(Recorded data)
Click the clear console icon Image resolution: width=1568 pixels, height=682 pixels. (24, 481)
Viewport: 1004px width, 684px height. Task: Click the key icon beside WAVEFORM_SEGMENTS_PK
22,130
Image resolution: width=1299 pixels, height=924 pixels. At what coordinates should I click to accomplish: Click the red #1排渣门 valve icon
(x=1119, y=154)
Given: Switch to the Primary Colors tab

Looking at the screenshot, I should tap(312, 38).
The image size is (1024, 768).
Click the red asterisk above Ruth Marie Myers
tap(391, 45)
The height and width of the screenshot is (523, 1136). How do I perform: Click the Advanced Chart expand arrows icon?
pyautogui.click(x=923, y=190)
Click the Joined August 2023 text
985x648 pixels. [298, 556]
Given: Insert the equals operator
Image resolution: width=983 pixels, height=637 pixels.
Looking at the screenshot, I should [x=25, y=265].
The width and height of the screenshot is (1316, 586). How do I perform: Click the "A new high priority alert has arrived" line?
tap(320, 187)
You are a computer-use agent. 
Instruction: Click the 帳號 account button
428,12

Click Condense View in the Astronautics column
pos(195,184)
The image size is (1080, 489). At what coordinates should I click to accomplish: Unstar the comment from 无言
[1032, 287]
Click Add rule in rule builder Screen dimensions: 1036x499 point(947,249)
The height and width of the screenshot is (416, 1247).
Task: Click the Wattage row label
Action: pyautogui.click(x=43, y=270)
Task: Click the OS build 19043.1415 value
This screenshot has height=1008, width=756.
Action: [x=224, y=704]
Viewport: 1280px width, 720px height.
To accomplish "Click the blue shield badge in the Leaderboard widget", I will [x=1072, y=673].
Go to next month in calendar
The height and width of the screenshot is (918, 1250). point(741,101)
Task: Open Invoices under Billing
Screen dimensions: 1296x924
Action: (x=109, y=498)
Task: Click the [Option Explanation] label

Instructions for the task >>
Retype each entry exactly, missing none.

Output below >>
Click the clear console icon Image resolution: width=1568 pixels, height=682 pixels. (24, 481)
Viewport: 1004px width, 684px height. Task: Click the key icon beside WAVEFORM_SEGMENTS_PK
22,130
Image resolution: width=1299 pixels, height=924 pixels. At what coordinates should I click to accomplish: Click the red #1排渣门 valve icon
(x=1119, y=154)
Given: Switch to the Primary Colors tab

Looking at the screenshot, I should tap(312, 38).
The image size is (1024, 768).
Click the red asterisk above Ruth Marie Myers
tap(391, 45)
The height and width of the screenshot is (523, 1136). How do I perform: Click the Advanced Chart expand arrows icon?
pyautogui.click(x=923, y=190)
Click the Joined August 2023 text
985x648 pixels. [298, 556]
Given: Insert the equals operator
Image resolution: width=983 pixels, height=637 pixels.
Looking at the screenshot, I should [x=25, y=265].
The width and height of the screenshot is (1316, 586). How do I perform: Click the "A new high priority alert has arrived" line?
tap(320, 187)
You are a computer-use agent. 
Instruction: Click the 帳號 account button
428,12

Click Condense View in the Astronautics column
pos(195,184)
The image size is (1080, 489). At what coordinates should I click to accomplish: Unstar the comment from 无言
[1032, 287]
Click Add rule in rule builder Screen dimensions: 1036x499 point(947,249)
The height and width of the screenshot is (416, 1247).
Task: Click the Wattage row label
Action: pyautogui.click(x=43, y=270)
Task: Click the OS build 19043.1415 value
This screenshot has height=1008, width=756.
Action: [x=224, y=704]
Viewport: 1280px width, 720px height.
To accomplish "Click the blue shield badge in the Leaderboard widget", I will [x=1072, y=673].
Go to next month in calendar
The height and width of the screenshot is (918, 1250). point(741,101)
Task: Open Invoices under Billing
Screen dimensions: 1296x924
Action: (x=109, y=498)
Task: Click the [Option Explanation] label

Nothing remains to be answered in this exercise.